** Input for this task follows **

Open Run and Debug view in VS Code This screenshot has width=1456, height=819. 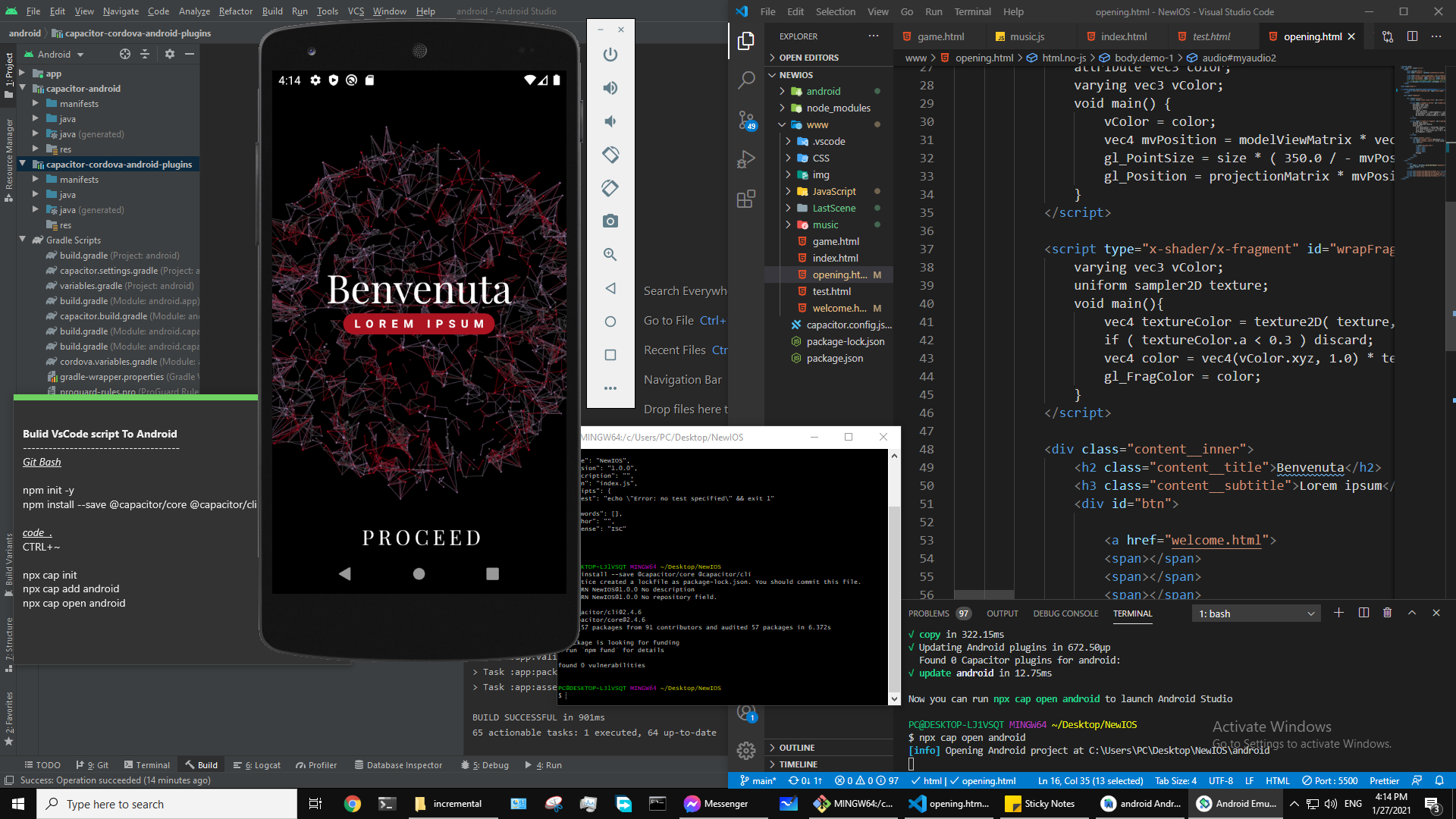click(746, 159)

** End of Input for this task **
** Input for this task follows **

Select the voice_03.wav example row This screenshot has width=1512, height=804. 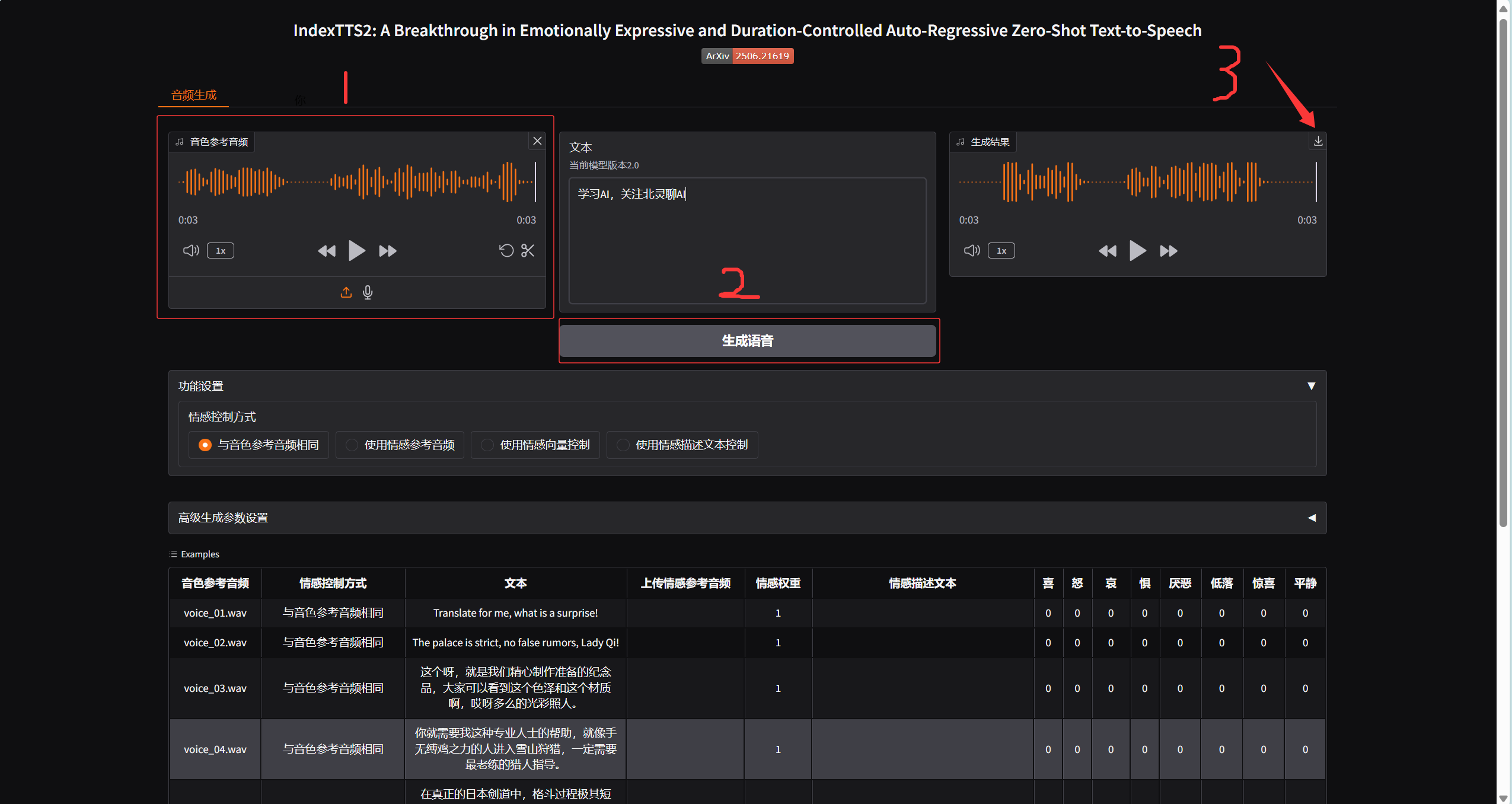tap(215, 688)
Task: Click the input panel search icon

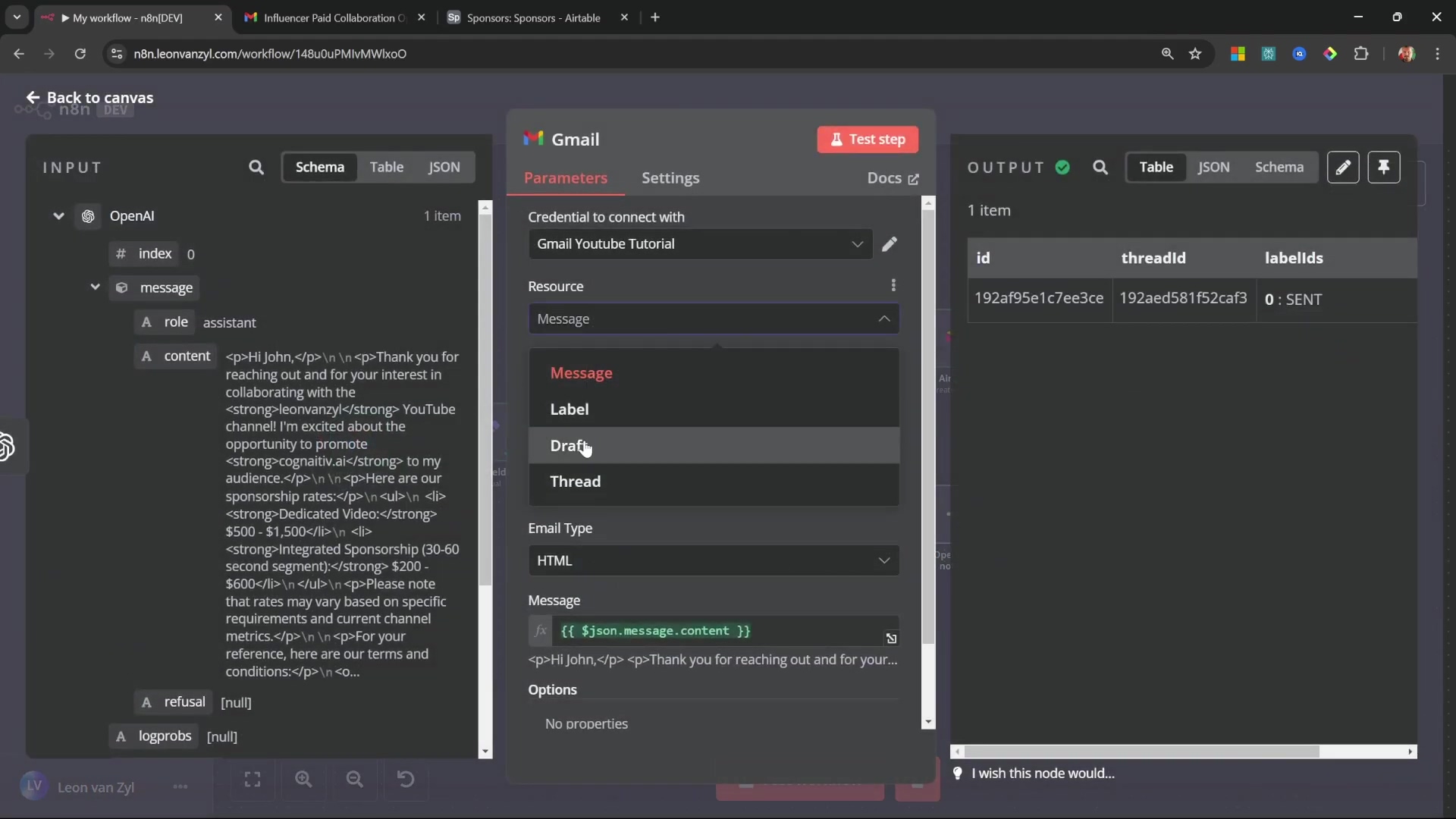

** End of Input for this task **
** Input for this task follows **

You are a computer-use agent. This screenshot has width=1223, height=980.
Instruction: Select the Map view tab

** End of Input for this task **

■ Instructions to follow ■
An exact copy of the lines above between the line holding "You are a computer-use" and the line holding "Instruction: Select the Map view tab", inclusive, is the whole answer.

■ Answer to this task ■
You are a computer-use agent. This screenshot has width=1223, height=980.
Instruction: Select the Map view tab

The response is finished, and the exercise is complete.